The majority of software-based analysis provides a less expensive alternative but yields correspondingly limited information. Compensation services using current computer analysis programs generally gather data using some form of questionnaire and then feed the appropriate data into a computer database or spreadsheet. More typically, generalized data, such as from the US Bureau of Labor and Statistics, is used as a base and then extrapolated based on region and date, and often combined with third party surveys. Typically, a computer then is instructed to run an analysis of the data to provide statistical information, such as averages, medians, and standard deviations on pre-determined groups of people. However the information provided is not unique to an individual, but instead, is a conglomeration of data that the program determines best represents the individual. Because the categorization of the individual is based solely on a limited, predetermined set of responses to the questionnaire, it offers little to no opportunity for evaluating unique characteristics. For example, an automated compensation service may categorize and calculate data showing that the average yearly salary of a “Computer Programmer Level 3” in Washington state is $64,250. This may or may not be applicable to a “Senior Application Software Engineer” with “10 years of experience” and special training in the skill “C++,” but because the closest answer describing the Senior Application Software Engineer's position in the initial survey was a “Computer Programmer Level 3,” the Senior Application Software Engineer has thus been categorized ineffectively, which removes any unique abilities that he may possess.
The Senior Application Software Engineer reading the aforementioned report cannot be sure how closely the published report figures apply to himself individually.
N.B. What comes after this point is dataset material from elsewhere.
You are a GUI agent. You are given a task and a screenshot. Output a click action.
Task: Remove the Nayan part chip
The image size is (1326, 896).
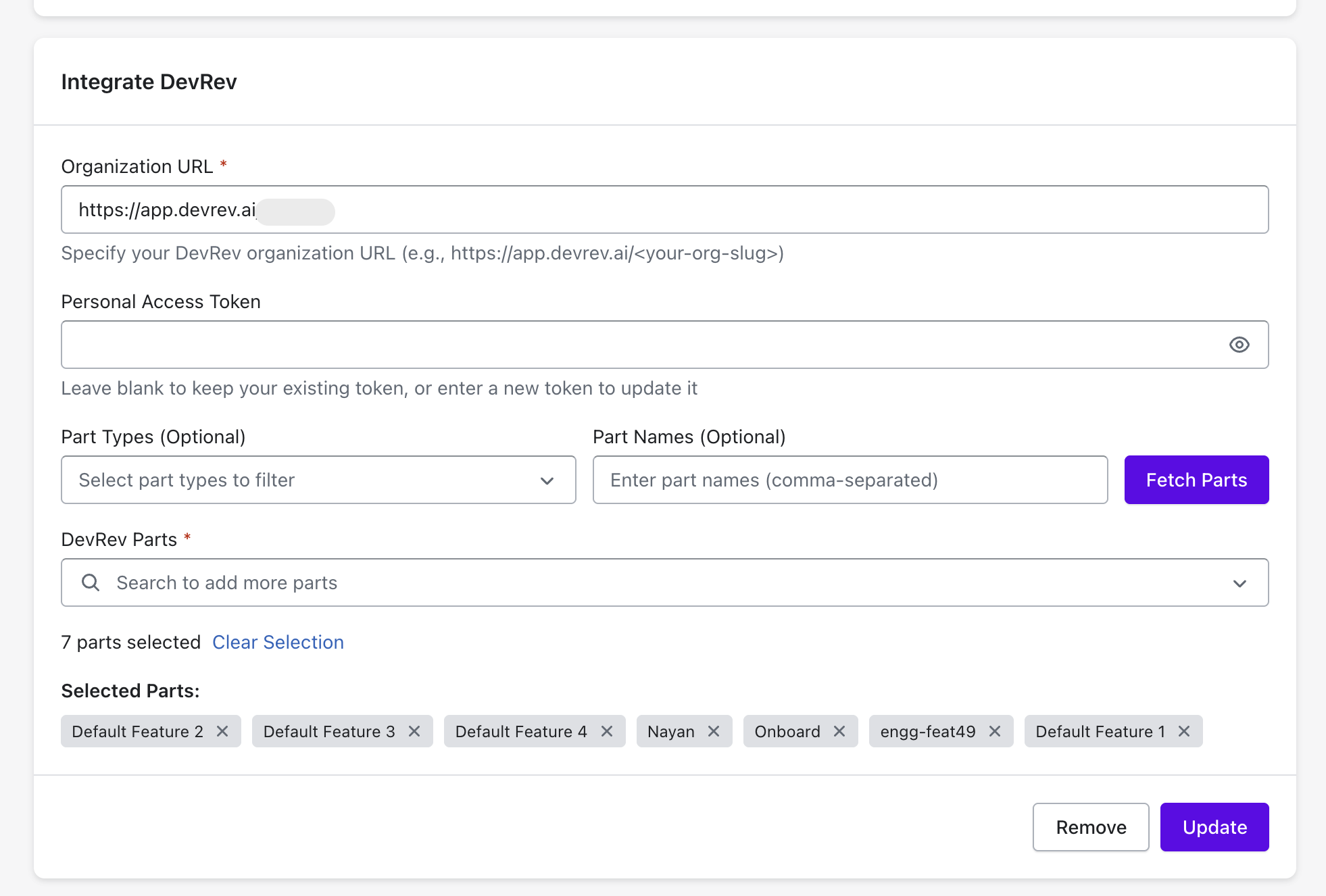tap(714, 731)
There are a multitude of factors that affect any one individual's job compensation. The current generalized reporting methods for compensation reports, cannot and do not incorporate factors that provide for an accurate job comparison and compensation analysis for individual users. Today's methods require the user to gauge or self-approximate themselves to a group of people being reported. Typically, such approximations are grouped by a specific job title that a human compensation analyst predetermines when creating a report, or when designing a computer service that eventually generates the report. This grouping is generally not an exact match with the user's actual job title and responsibilities and often has little applicability to the users individual qualities. For example, the compensation analyst might have created a report for an isolated group called Computer Programmer Level 3. For individuals who possess the same characteristics as the data files used to create this group, the reports generated from such a compensation analysis are reasonably accurate. However, for individuals possessing unique capabilities, experiences, skills, or talents, the reports are essentially useless. The data are by definition misapplied because any differences in the compared data are arbitrarily reflected in the compensation report. This introduces doubt on the user's part as to how closely he can trust the report's applicability.
Current compensation analysis techniques do not provide users with affordable, accurate, and personalized compensation reports. Job specific variables, critical to the accurate assessment of an individual's worth, are not correctly identified or uniformly applied. Furthermore individuals within a particular field are unaware of the value of certain, often easily obtainable, qualifications. There is a need, therefore, for an apparatus and method that provides online compensation reports using a more flexible survey system to produce dynamic profiles based on unique individual attributes, and to provide automated comparisons and reports that account for these attributes.